Note: These Catastrophic Plans offer only minimal services, including prevention benefits and coverage for three primary care visits, until a steep deductible is met ($6,350 for self-only plan, $12,700 for a family plan), after which all the 10 Essential Health Benefits are provided. This plan functions more as a safety net to protect you from the costs of serious illness or accidents. Bottomline: While Catastrophic Plans may have lower premiums than Bronze Plans, Advanced Premium Tax Credits (APTC) are not available for Catastrophic Plans.
So What’s It Going to Cost Me?
It all depends on how much you earn. It is all based on where your last year’s household income (MAGI) stands in relation to the Federal Poverty Level, which currently is $11,490 for an individual, and $23,550 for a family of four.
If your income is under 400 percent of the Federal Poverty Level ($45,960 for an individual; $94,200 for a family of four), you will receive a sliding scale subsidy from the Federal Government in the form of an Advanced Premium Tax Credit, which can be very generous at the lower end of the scale. This tax credit will be sent to your insurance carrier as partial (and in a few cases, full) payment for your monthly premium.
For example, if your income is less than 133 percent of the FPL, you will pay no more than two percent of your income for the second-lowest priced Silver Plan, with the Federal government picking up the rest of the tab. If your income is between 200 and 250 percent of the FPL, you will pay no more than 8.05 percent of your income for this benchmark Silver Plan. The dollar amount of this subsidy, based on a Silver Plan, can be used in any metal category. For example, if you receive a $4,564.00 subsidy for the benchmark Silver Plan, you can use this same amount in purchasing a more expensive Gold Plan.
But if the Subsidy is Calculated on Last Year’s Income, What If My Income Level Changes during the Year?

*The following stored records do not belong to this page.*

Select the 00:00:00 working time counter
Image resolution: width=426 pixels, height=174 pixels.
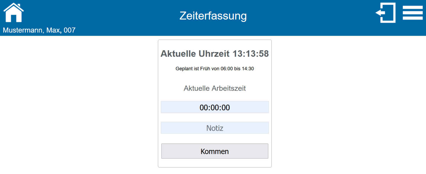[x=215, y=107]
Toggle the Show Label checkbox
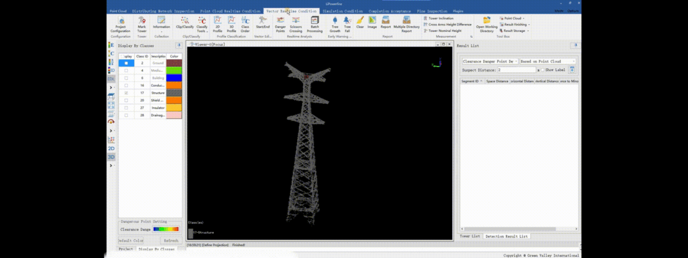The image size is (688, 258). point(542,70)
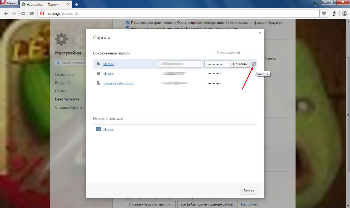350x208 pixels.
Task: Reload the page with refresh icon
Action: click(23, 13)
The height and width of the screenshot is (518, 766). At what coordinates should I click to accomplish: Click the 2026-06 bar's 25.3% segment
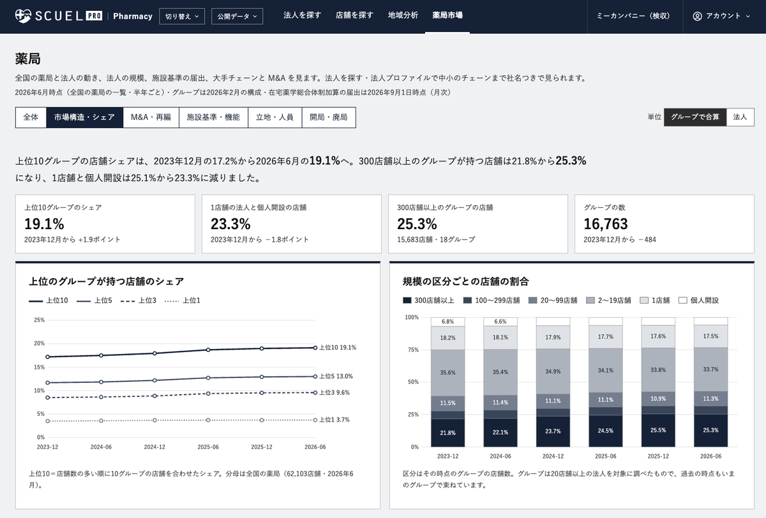[710, 431]
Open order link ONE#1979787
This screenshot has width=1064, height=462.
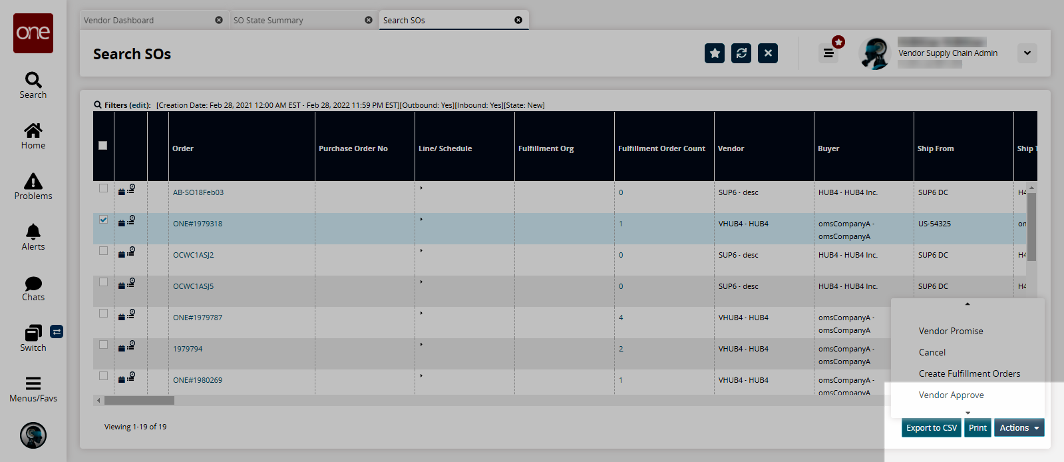pyautogui.click(x=198, y=318)
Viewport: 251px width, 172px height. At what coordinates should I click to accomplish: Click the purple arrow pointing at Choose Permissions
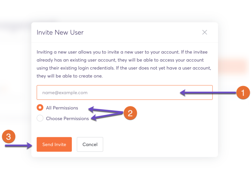106,116
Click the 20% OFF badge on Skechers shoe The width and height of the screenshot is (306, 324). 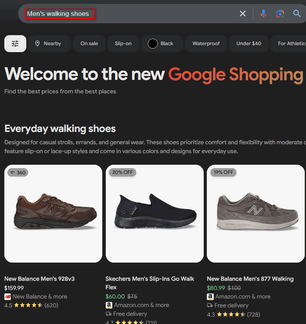122,173
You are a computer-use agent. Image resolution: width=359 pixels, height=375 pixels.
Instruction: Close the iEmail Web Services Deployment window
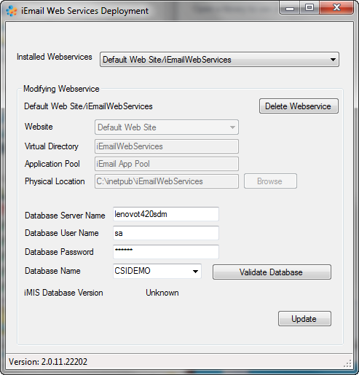tap(336, 8)
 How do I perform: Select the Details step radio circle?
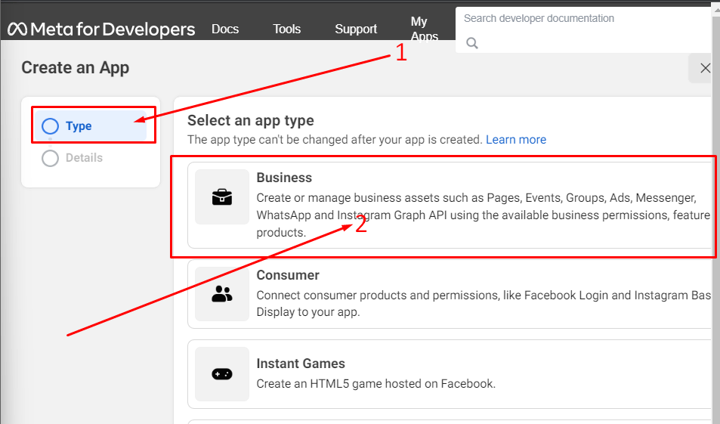point(50,158)
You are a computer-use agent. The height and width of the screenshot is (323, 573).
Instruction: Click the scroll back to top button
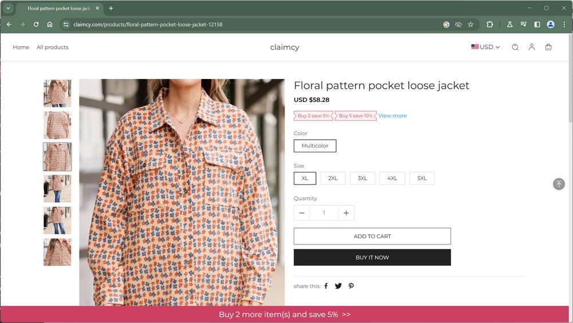click(559, 184)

There is a reconciliation process when you file your tax return for the year in which you received the subsidy. If you end up making more money than last year, your subsidy will be recalculated, and you’ll have to pay some of that amount back on your income tax. If your income drops, you just might qualify for even more of a subsidy, the difference of which will be credited to you as a tax refund.
Are There Any Other Cost Reductions?
Yep. If you earn less than 250 percent of the Federal Poverty Level, you can have your maximum out-of-pocket spending capped at a lower level — but only if you purchase a Silver Plan (These cost-sharing subsidies don’t apply to Catastrophic, Bronze, Gold or Platinum plans) . In 2014, the out-of-pocket limits for most plans will be $6,350 for an individual, and $12,700 for a family. But if you qualify for a cost-sharing subsidy, you can have your out-of-pocket expenses limited to $2,250 for individual coverage, or $4,500 for a family if your income is less than 200 percent of the FPL. (Or $5,200/$10,400 if your income is between 200 and 250 percent of the FPL.) Cost-sharing reductions can also bring your co-pays down.

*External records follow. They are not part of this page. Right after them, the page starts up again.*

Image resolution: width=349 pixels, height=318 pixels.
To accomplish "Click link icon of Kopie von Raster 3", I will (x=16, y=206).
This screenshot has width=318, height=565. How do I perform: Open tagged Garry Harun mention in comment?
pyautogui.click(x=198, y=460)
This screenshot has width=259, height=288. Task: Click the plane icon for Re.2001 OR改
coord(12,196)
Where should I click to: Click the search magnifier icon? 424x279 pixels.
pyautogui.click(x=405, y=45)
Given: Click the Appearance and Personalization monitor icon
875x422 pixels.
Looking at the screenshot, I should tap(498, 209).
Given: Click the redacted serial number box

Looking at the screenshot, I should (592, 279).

These cost-sharing reductions will apply only to in-network providers, and may be an issue if you are purchasing a health plan with a limited provider network. And once you step out of network, you can be slammed with higher cost sharing and balance billing.

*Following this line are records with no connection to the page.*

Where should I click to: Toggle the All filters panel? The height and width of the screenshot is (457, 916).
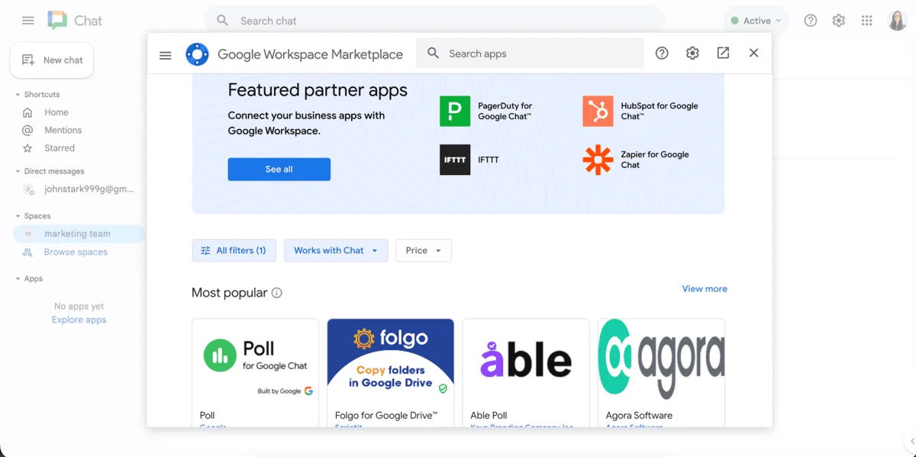point(234,250)
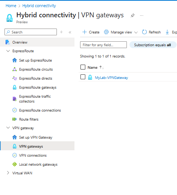Screen dimensions: 177x195
Task: Open the MyLab-VPNGateway link
Action: pos(112,78)
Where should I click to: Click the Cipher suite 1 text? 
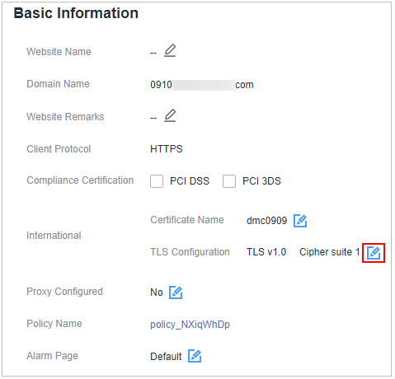tap(330, 252)
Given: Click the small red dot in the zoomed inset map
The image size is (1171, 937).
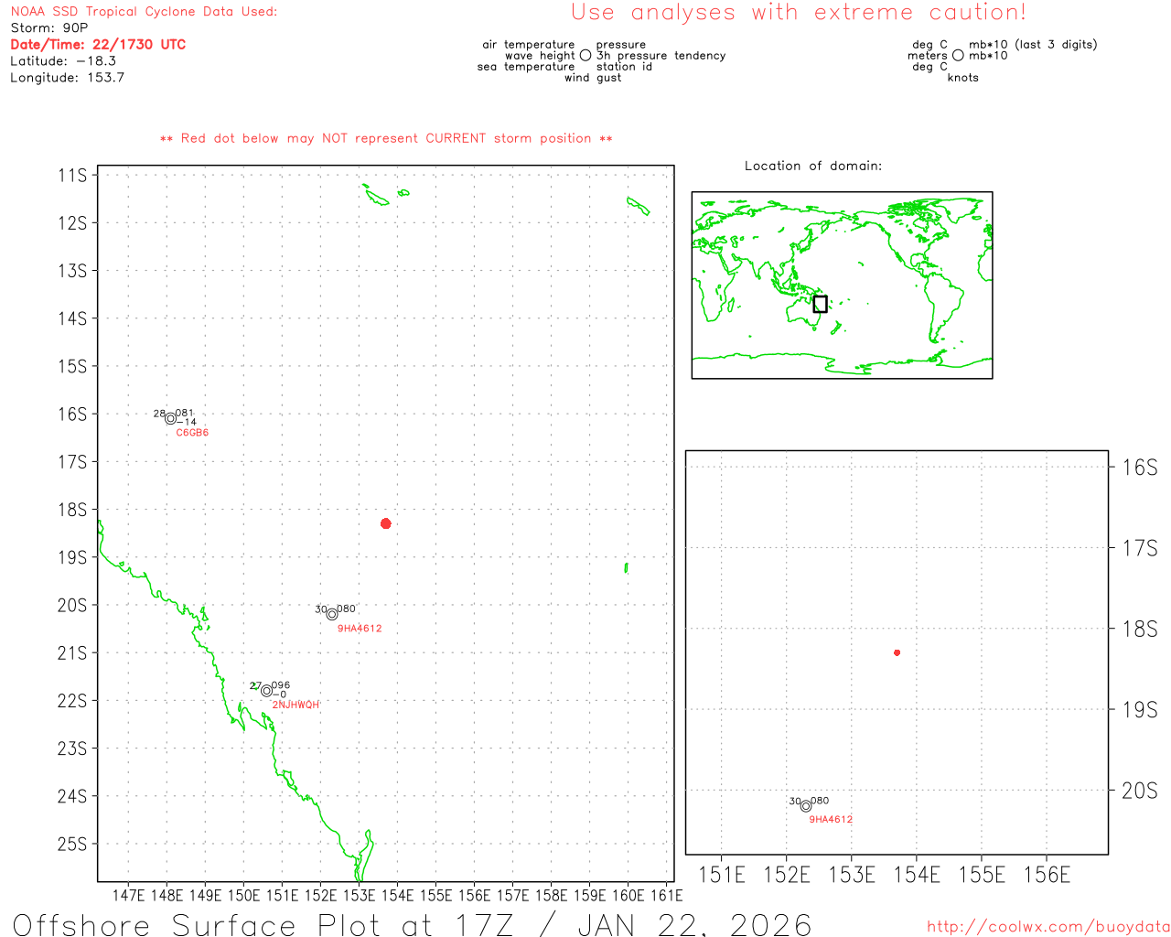Looking at the screenshot, I should click(897, 652).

Do I have to buy through the state marketplace?
A local insurance agent can advice and sell you Affordable Care Act insurance at no additional cost to you.
The medicaid program has been expanded for low-income families. This is a good option for families with children who no longer must pass a means test. You will have to have filed taxes the previous year. Check with above links to find out if you qualify.
Must businesses provide insurance for their employees?
In 2015 if you have more than 50 employees and don’t provide insurance you will be charged a fine. You might find better rates in the new marketplace if you are already providing insurance.
Where can small business buy health insurance?
A separate insurance marketplace or SHOP is available for small businesses. Tax credit are available for businesses with fewer than 25 employees.